A separate committed golden meta-manifest.json mirrors the Phase 2 manifest.json
determinism contract; the generator's --check guard diffs both. Phase 2's
manifest.json stays byte-identical.

Adds a scoped tests/e2e/generated/.gitattributes pinning the goldens and
generator sources to LF so the Linux-CI --check gate matches a Windows-authored
commit byte-for-byte.

Validation: fmt, build, clippy -D warnings, 42 generator unit tests, and --check
all green. Live metamorphic E2E runs in CI (folded into the existing
generated-matrix and E2E jobs).
Adds a recursive proptest Strategy<Meta> over the labeled-leaf program model,
generating thousands of random combinator trees per run with proptest's
shrinking — the issue's stated value-add over the Phase 2 enumerated matrix.

Properties run in-process against the Phase 4 reference interpreter
(eval/observable) and the SQL renderer (not live PG), because shrinking
requires the property to execute in-process so proptest can drive reduction.
This hardens the same eval the live Phase 4 metamorphic suite depends on, so
it strengthens the live suite transitively.

src/prop.rs (new): 12 shrinking-enabled properties + 4 helper tests
  - eval determinism
  - differential: eval vs an independent functional reference interpreter
    over the whole random tree space (anti-circular; a Phase 5 bridge)
  - metamorphic algebra laws on random subtrees (seq-assoc, join-comm,
    join-assoc, seq==join multiset, if-branch selection, race->winner) —
    generalizing Phase 4's 7 hand cases to thousands
  - loop multiplier scaling (DoWhile k / LoopBreak n)
□ □ □
■ **Tasks and exercises**
A - Translate this sentence from the extract on metamorphic testing into Spanish: "Phase 2's manifest.json stays byte-identical."
B - Carry on the extract on metamorphic testing from the point where it stops.
The lines that come next have no connection to the extract on metamorphic testing.

■ **Collected data**
□ □ □
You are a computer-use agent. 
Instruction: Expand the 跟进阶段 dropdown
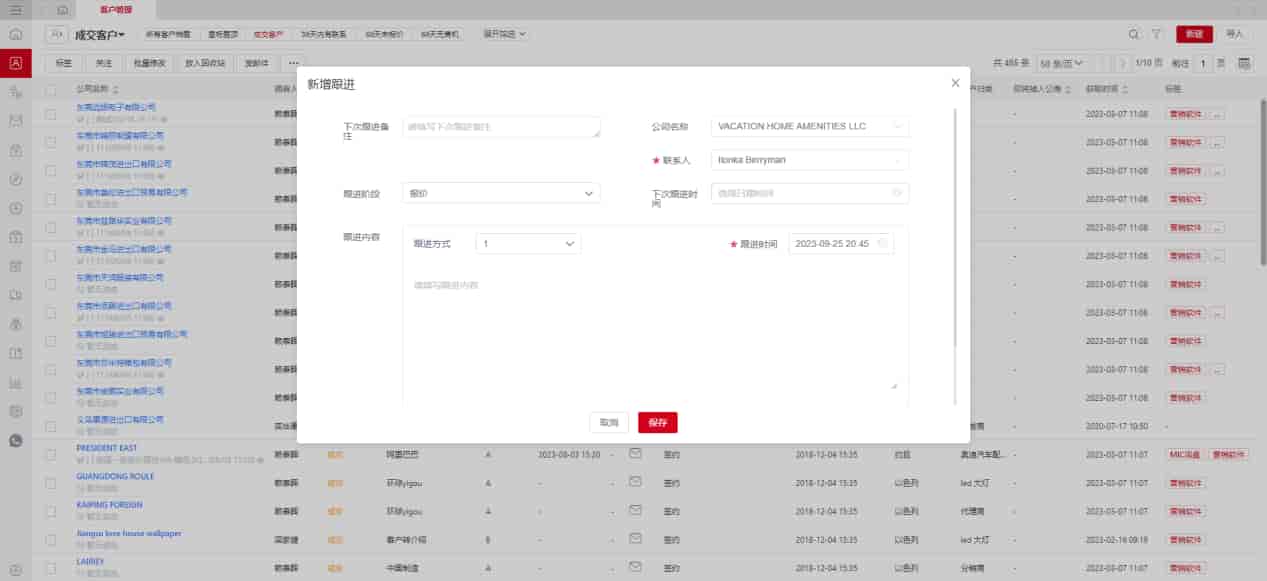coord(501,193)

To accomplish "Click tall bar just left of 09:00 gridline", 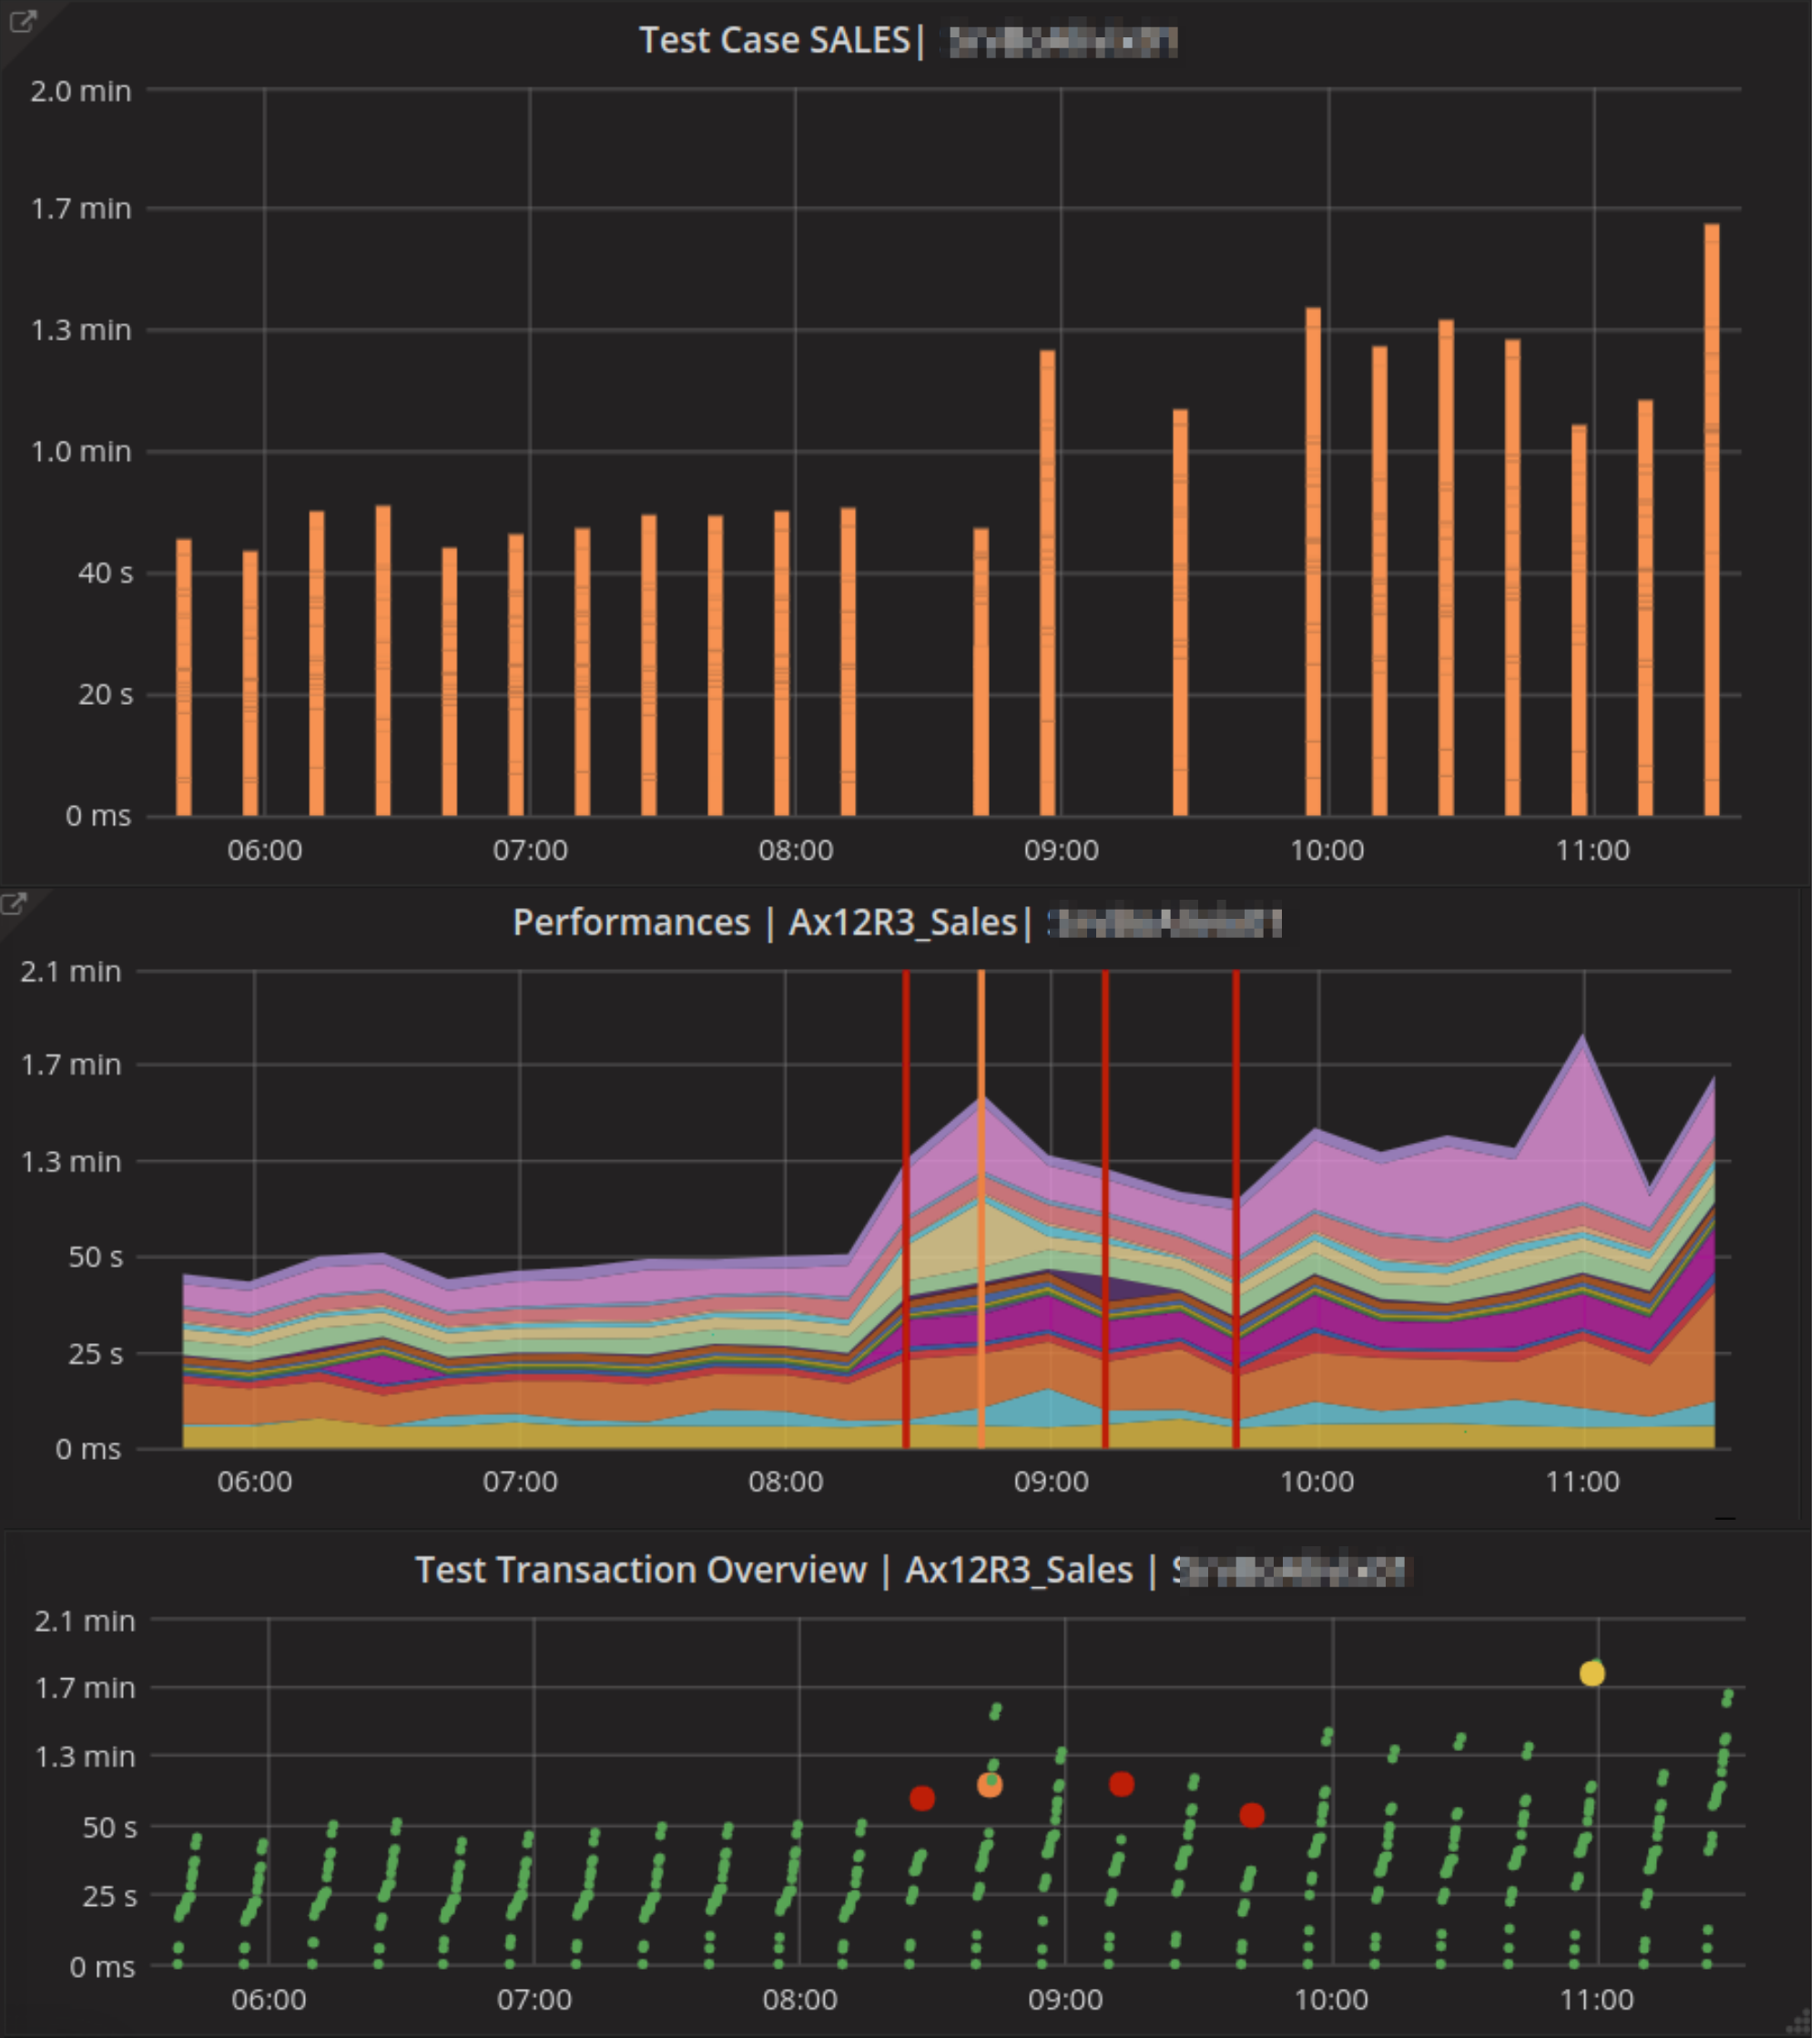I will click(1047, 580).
□ □ □
■ **Per-task answers**
A - El manifest.json de la Fase 2 se mantiene idéntico byte a byte.

B -
  - total-count conservation over structural combinators
  - render determinism + structural well-formedness (balanced parens, even
    $mk$/$c$ dollar-quotes, no leaked df.start, every label present,
    race arity, loop has cond)

proptest is a dev-dependency only, so the generation binary and both goldens
(manifest.json, meta-manifest.json) stay dependency-free and byte-identical.
Persistent failure corpus is proptest-native generator/proptest-regressions/
(committed when populated; LF-normalized via .gitattributes).

CI: clippy gate on the generator; PROPTEST_CASES=256 deterministic replay in
the generated-matrix job; nightly fresh-seed deep run (8192 cases,
non-blocking) with corpus surfacing. Makefile proptest target (1024 cases).

meta.rs: render_prog -> pub(crate) for the renderer property; strip_quoted
test helper loop -> while let (clippy). Rendered output unchanged.

Validated: fmt, clippy --all-targets -D warnings, 58 tests, --check
byte-identical goldens, shrinking demonstrated.
…#232)

Phase 5 adds the roadmap's strongest single oracle: a synchronous
tree-walking reference interpreter over `Shape` that simulates each
program into a pomset (events + happens-before edges). Unlike Phases 2
and 4 -- which differential-test only the COUNT dimension -- this adds
the missing causal-ORDER dimension the live wall-clock trace must obey.

- refinterp.rs: the interpreter (Seq/If/Loop/Join/Race/LoopBreak per
  docs/dsl-semantics.md) plus a `counts_match_render` model-level
  differential against render's closed-form counts, and 14 unit tests
  including a full depth-2 matrix x K in {1,2,3} count differential.
- prop.rs: 6 proptest properties over random `Shape` trees -- the count
  differential, determinism, forward-edge acyclicity, dense iterations,
  and structural Seq/Join happens-before laws (asserting the exact edge
  sets, not just their sizes).
- Docs: README Phase 5 section + dsl-semantics.md cross-reference.

Test-only: the generation binary does not link the `#[cfg(test)]`
interpreter, so manifest.json / meta-manifest.json stay byte-identical.
Validated: fmt, clippy -D warnings, 78 tests, generator --check.
Close the Phase 5 loop to the live runtime: emit a causal-order oracle into
each clean generated E2E test and pin the happens-before relation as a golden
in manifest.json.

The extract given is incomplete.